• [Exercise]:
Exactly as they appear, print the line with "The width and" and each line after it through the end of the entries below; leave out pictures.

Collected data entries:

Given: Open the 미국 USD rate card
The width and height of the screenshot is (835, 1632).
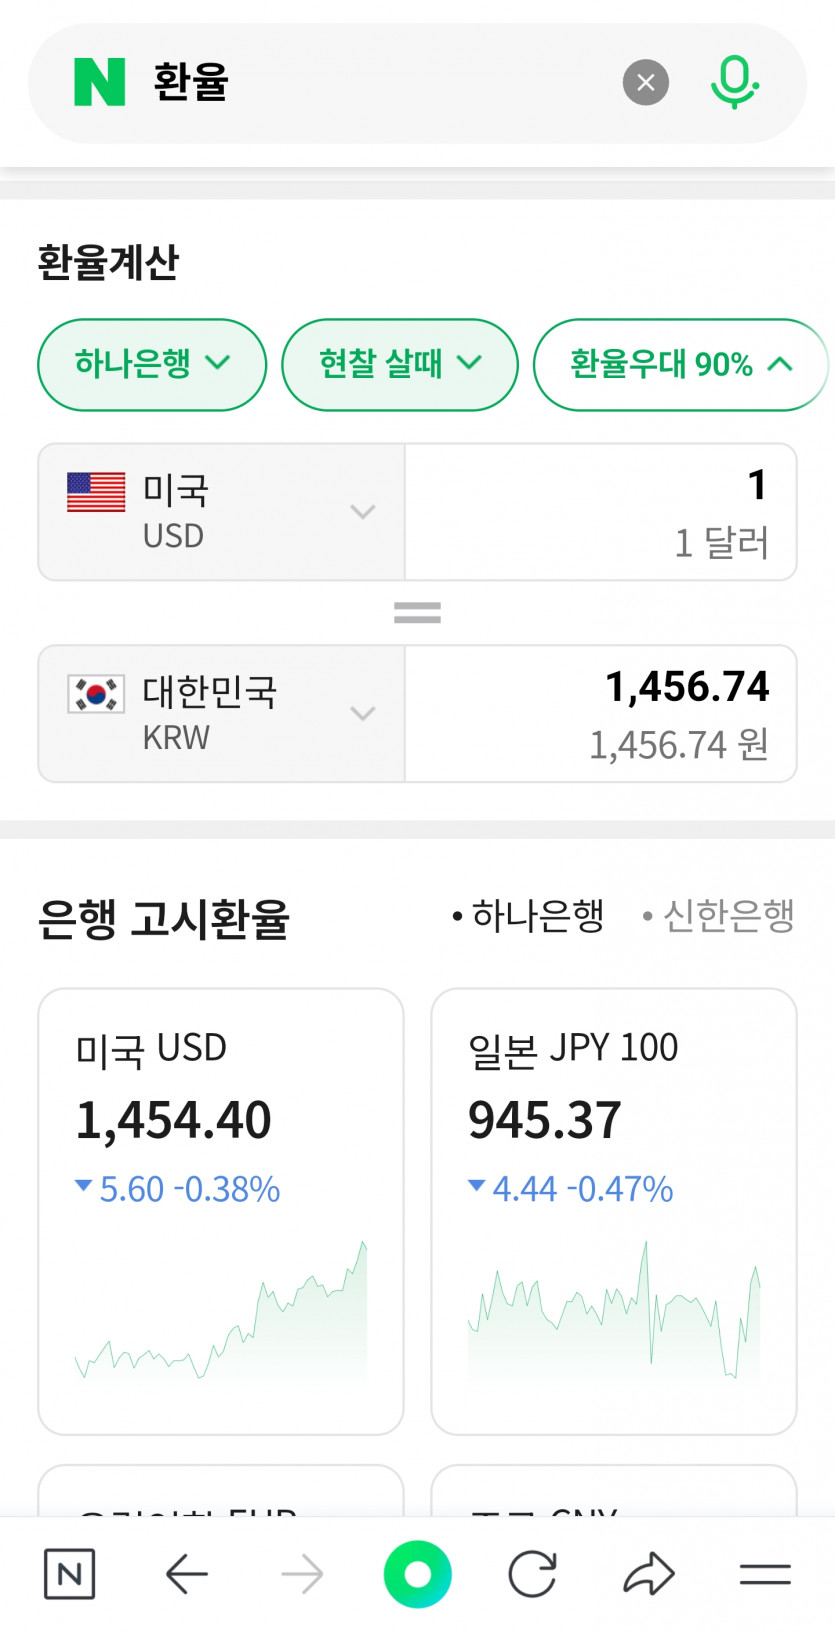Looking at the screenshot, I should pos(221,1210).
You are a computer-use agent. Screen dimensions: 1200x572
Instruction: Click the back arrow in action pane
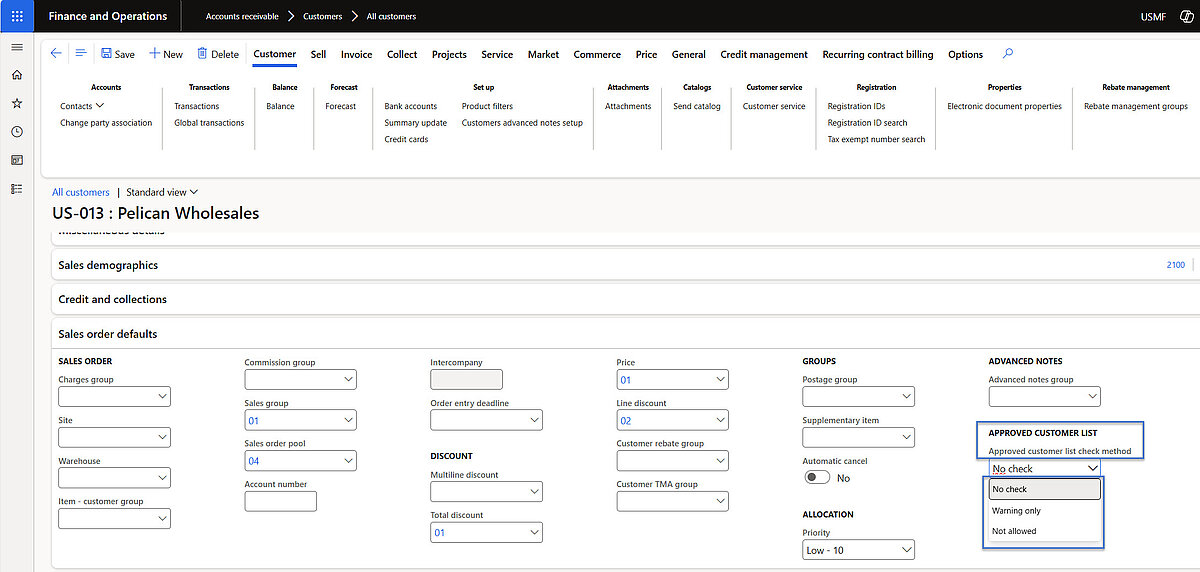point(56,54)
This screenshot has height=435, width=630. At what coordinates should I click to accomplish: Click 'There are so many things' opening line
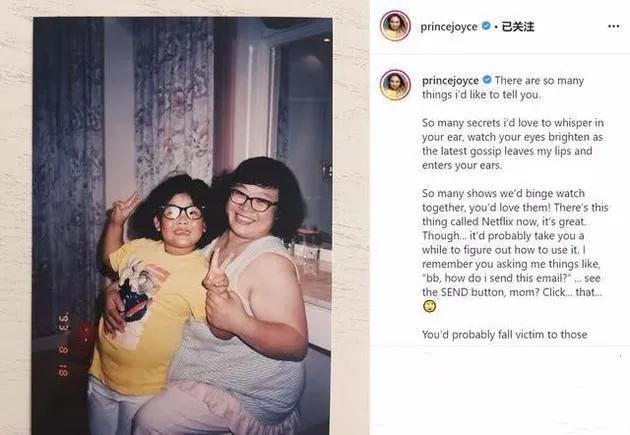[x=503, y=87]
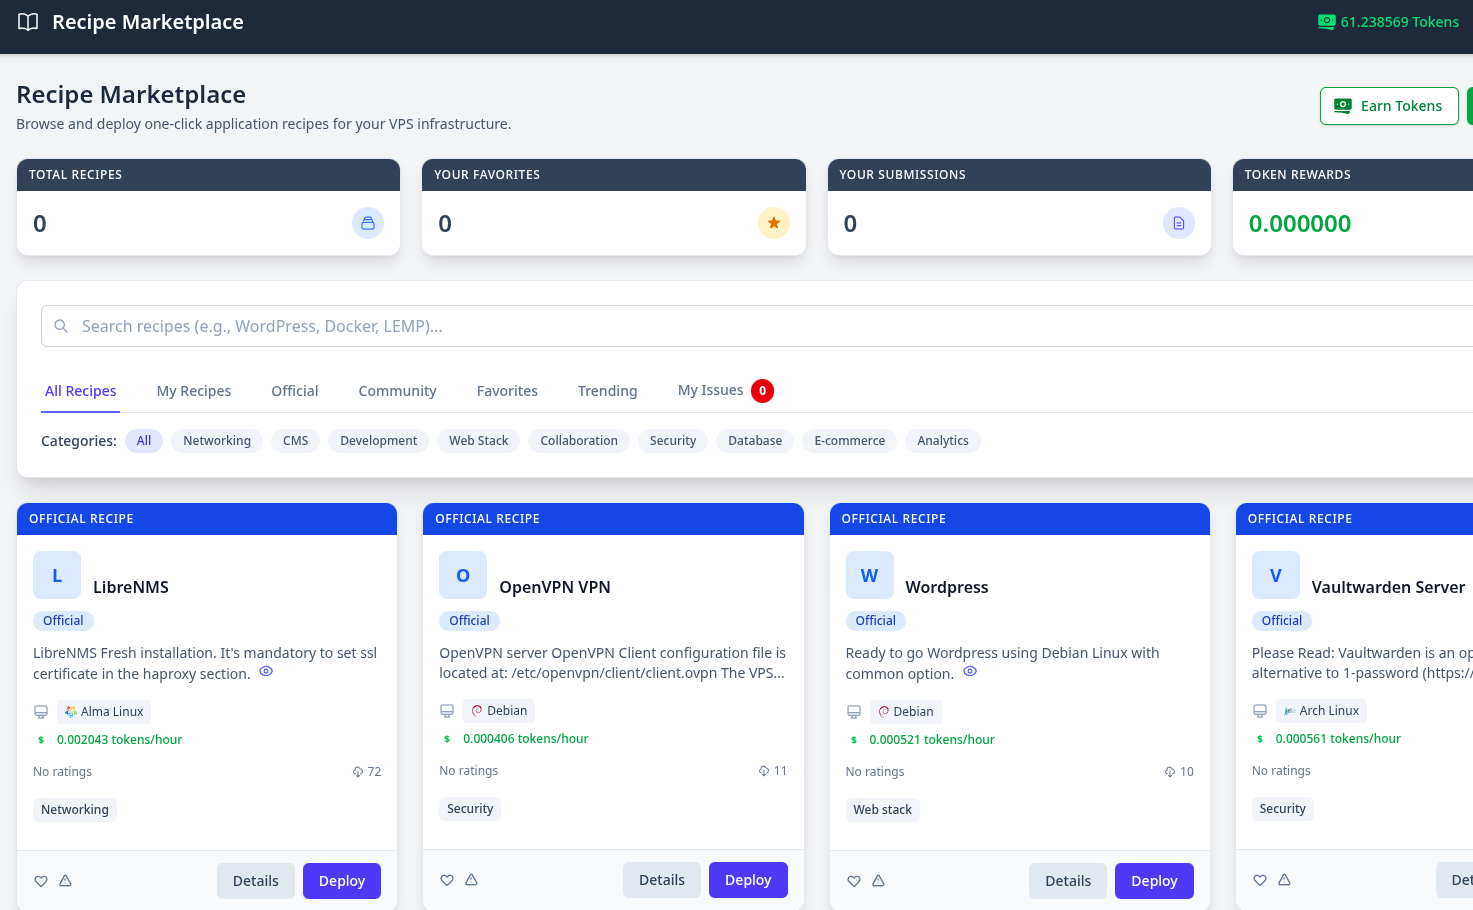Image resolution: width=1473 pixels, height=910 pixels.
Task: Switch to the Trending tab
Action: coord(607,391)
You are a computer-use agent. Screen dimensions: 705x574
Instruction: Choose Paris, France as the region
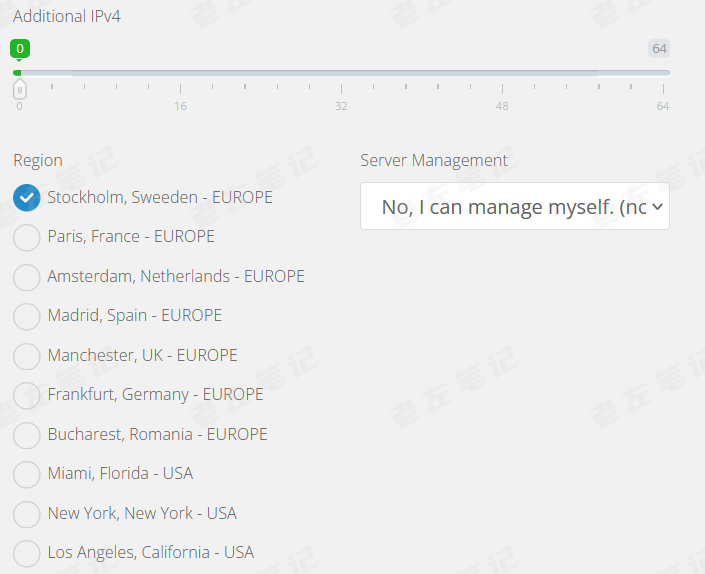(27, 237)
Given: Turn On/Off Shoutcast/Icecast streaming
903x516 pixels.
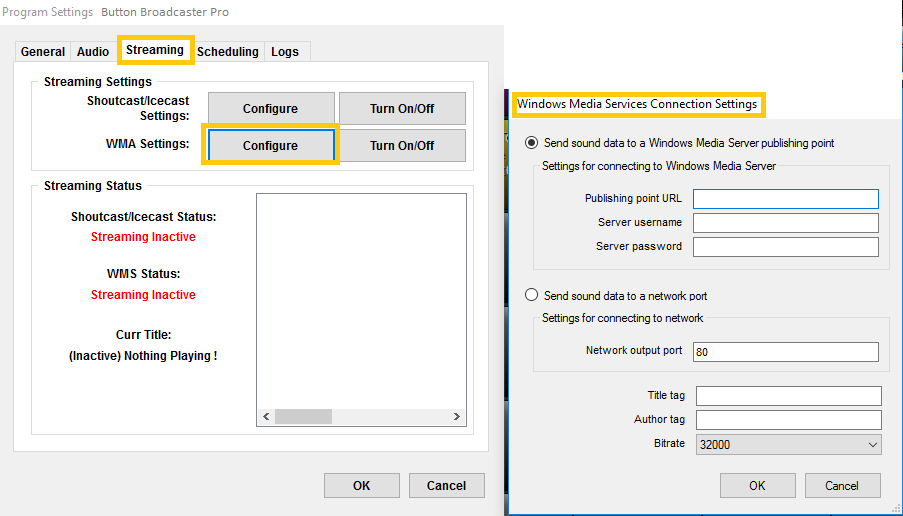Looking at the screenshot, I should pos(402,108).
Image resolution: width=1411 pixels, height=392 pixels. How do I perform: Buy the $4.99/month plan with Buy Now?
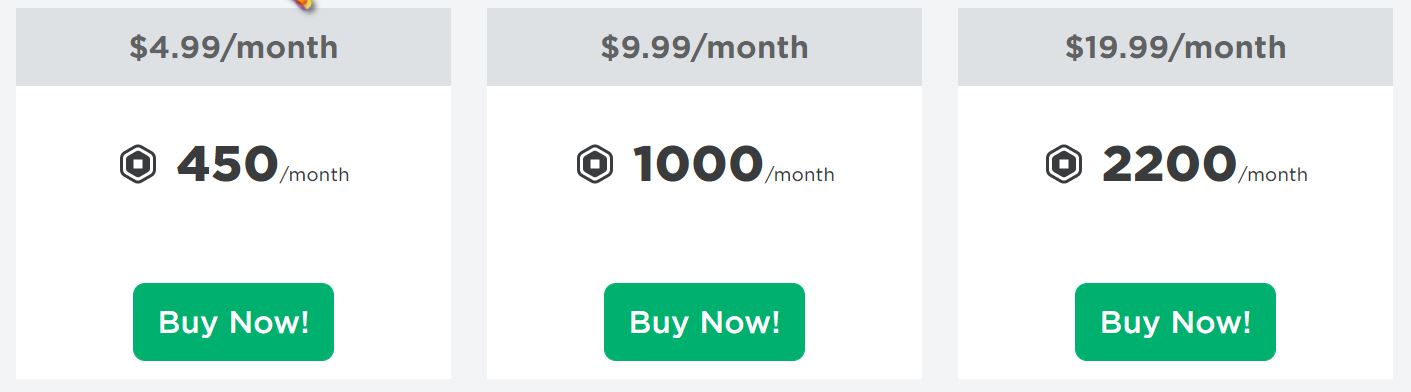coord(233,322)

• [Task answer]:
The width and height of the screenshot is (835, 1632).
Looking at the screenshot, I should pos(221,1210).
You are a computer-use agent. Screen dimensions: 1200x572
Instruction: Click the back arrow in action pane
point(56,54)
This screenshot has height=435, width=630. At what coordinates should I click to accomplish: Click 'There are so many things' opening line
[x=503, y=87]
Image resolution: width=1473 pixels, height=910 pixels.
Task: Switch to the Trending tab
Action: coord(607,391)
You are a computer-use agent. Screen dimensions: 705x574
Instruction: Choose Paris, France as the region
(27, 237)
Given: Turn On/Off Shoutcast/Icecast streaming
903x516 pixels.
Looking at the screenshot, I should pos(402,108).
Image resolution: width=1411 pixels, height=392 pixels. How do I perform: Buy the $4.99/month plan with Buy Now?
coord(233,322)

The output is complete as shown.